What to produce:
Quote all entries in full, exactly.

Information given:

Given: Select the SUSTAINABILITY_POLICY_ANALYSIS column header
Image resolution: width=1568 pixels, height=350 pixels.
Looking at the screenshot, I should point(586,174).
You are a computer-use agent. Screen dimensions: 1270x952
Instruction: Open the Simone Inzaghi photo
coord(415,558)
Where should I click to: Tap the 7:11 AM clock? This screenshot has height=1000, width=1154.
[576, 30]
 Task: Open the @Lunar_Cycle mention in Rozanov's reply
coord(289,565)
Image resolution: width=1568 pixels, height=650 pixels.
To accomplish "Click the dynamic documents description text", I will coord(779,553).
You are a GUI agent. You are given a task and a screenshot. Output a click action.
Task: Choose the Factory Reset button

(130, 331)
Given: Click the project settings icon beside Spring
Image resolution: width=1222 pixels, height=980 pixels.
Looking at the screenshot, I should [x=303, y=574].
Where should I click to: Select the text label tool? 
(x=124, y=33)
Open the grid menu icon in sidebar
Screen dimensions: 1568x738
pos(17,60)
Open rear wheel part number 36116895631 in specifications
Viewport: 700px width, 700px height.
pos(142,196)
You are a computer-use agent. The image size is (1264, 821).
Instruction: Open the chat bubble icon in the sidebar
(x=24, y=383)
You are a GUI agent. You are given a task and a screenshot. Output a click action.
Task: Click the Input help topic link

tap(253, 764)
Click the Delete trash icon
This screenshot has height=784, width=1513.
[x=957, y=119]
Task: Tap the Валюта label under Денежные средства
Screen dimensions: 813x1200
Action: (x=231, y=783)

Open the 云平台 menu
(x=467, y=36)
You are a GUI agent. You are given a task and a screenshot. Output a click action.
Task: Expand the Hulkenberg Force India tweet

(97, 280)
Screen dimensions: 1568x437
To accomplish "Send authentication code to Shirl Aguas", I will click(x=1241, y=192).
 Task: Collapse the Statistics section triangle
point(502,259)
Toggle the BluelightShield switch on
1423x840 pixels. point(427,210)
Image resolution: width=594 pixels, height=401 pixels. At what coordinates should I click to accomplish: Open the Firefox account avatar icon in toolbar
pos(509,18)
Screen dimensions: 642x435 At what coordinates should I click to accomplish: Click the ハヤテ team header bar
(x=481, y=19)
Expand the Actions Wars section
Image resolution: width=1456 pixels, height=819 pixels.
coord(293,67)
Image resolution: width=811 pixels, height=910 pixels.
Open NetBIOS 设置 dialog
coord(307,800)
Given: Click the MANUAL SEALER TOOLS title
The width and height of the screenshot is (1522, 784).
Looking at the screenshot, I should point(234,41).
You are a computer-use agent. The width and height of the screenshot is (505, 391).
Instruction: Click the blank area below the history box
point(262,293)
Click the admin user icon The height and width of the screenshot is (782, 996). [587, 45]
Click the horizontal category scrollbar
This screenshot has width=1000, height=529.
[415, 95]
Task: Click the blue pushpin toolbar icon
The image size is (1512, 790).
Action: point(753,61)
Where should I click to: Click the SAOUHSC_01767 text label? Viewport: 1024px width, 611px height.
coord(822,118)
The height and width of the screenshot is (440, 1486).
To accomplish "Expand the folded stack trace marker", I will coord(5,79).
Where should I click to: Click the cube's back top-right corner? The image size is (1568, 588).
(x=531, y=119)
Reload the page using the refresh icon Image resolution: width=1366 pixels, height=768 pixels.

Exercise result:
Given: Select the SUSTAINABILITY_POLICY_ANALYSIS column header
Image resolution: width=1568 pixels, height=350 pixels.
Looking at the screenshot, I should point(586,174).
You are a computer-use agent. Screen dimensions: 1270x952
Instruction: Open the Simone Inzaghi photo
coord(415,558)
Where should I click to: Tap the 7:11 AM clock? This screenshot has height=1000, width=1154.
[576, 30]
 Task: Open the @Lunar_Cycle mention in Rozanov's reply
coord(289,565)
Image resolution: width=1568 pixels, height=650 pixels.
To accomplish "Click the dynamic documents description text", I will coord(779,553).
You are a GUI agent. You are given a task and a screenshot. Output a click action.
Task: Choose the Factory Reset button

(130, 331)
Given: Click the project settings icon beside Spring
Image resolution: width=1222 pixels, height=980 pixels.
Looking at the screenshot, I should [x=303, y=574].
Where should I click to: Select the text label tool? 
(x=124, y=33)
Open the grid menu icon in sidebar
Screen dimensions: 1568x738
pos(17,60)
Open rear wheel part number 36116895631 in specifications
Viewport: 700px width, 700px height.
pos(142,196)
You are a computer-use agent. The image size is (1264, 821).
Instruction: Open the chat bubble icon in the sidebar
(x=24, y=383)
You are a GUI agent. You are given a task and a screenshot. Output a click action.
Task: Click the Input help topic link

tap(253, 764)
Click the Delete trash icon
This screenshot has height=784, width=1513.
[x=957, y=119]
Task: Tap the Валюта label under Денежные средства
Screen dimensions: 813x1200
Action: (x=231, y=783)

Open the 云平台 menu
(x=467, y=36)
You are a GUI agent. You are given a task and a screenshot. Output a click action.
Task: Expand the Hulkenberg Force India tweet

(97, 280)
Screen dimensions: 1568x437
To accomplish "Send authentication code to Shirl Aguas", I will click(x=1241, y=192).
 Task: Collapse the Statistics section triangle
point(502,259)
Toggle the BluelightShield switch on
1423x840 pixels. point(427,210)
Image resolution: width=594 pixels, height=401 pixels. At what coordinates should I click to accomplish: Open the Firefox account avatar icon in toolbar
pos(509,18)
Screen dimensions: 642x435 At what coordinates should I click to accomplish: Click the ハヤテ team header bar
(x=481, y=19)
Expand the Actions Wars section
Image resolution: width=1456 pixels, height=819 pixels.
coord(293,67)
Image resolution: width=811 pixels, height=910 pixels.
Open NetBIOS 设置 dialog
coord(307,800)
Given: Click the MANUAL SEALER TOOLS title
The width and height of the screenshot is (1522, 784).
Looking at the screenshot, I should point(234,41).
You are a computer-use agent. The width and height of the screenshot is (505, 391).
Instruction: Click the blank area below the history box
point(262,293)
Click the admin user icon The height and width of the screenshot is (782, 996). [587, 45]
Click the horizontal category scrollbar
This screenshot has width=1000, height=529.
[415, 95]
Task: Click the blue pushpin toolbar icon
The image size is (1512, 790).
Action: point(753,61)
Where should I click to: Click the SAOUHSC_01767 text label? Viewport: 1024px width, 611px height.
coord(822,118)
The height and width of the screenshot is (440, 1486).
To accomplish "Expand the folded stack trace marker", I will coord(5,79).
Where should I click to: Click the cube's back top-right corner? The image size is (1568, 588).
(x=531, y=119)
Reload the page using the refresh icon Image resolution: width=1366 pixels, height=768 pixels.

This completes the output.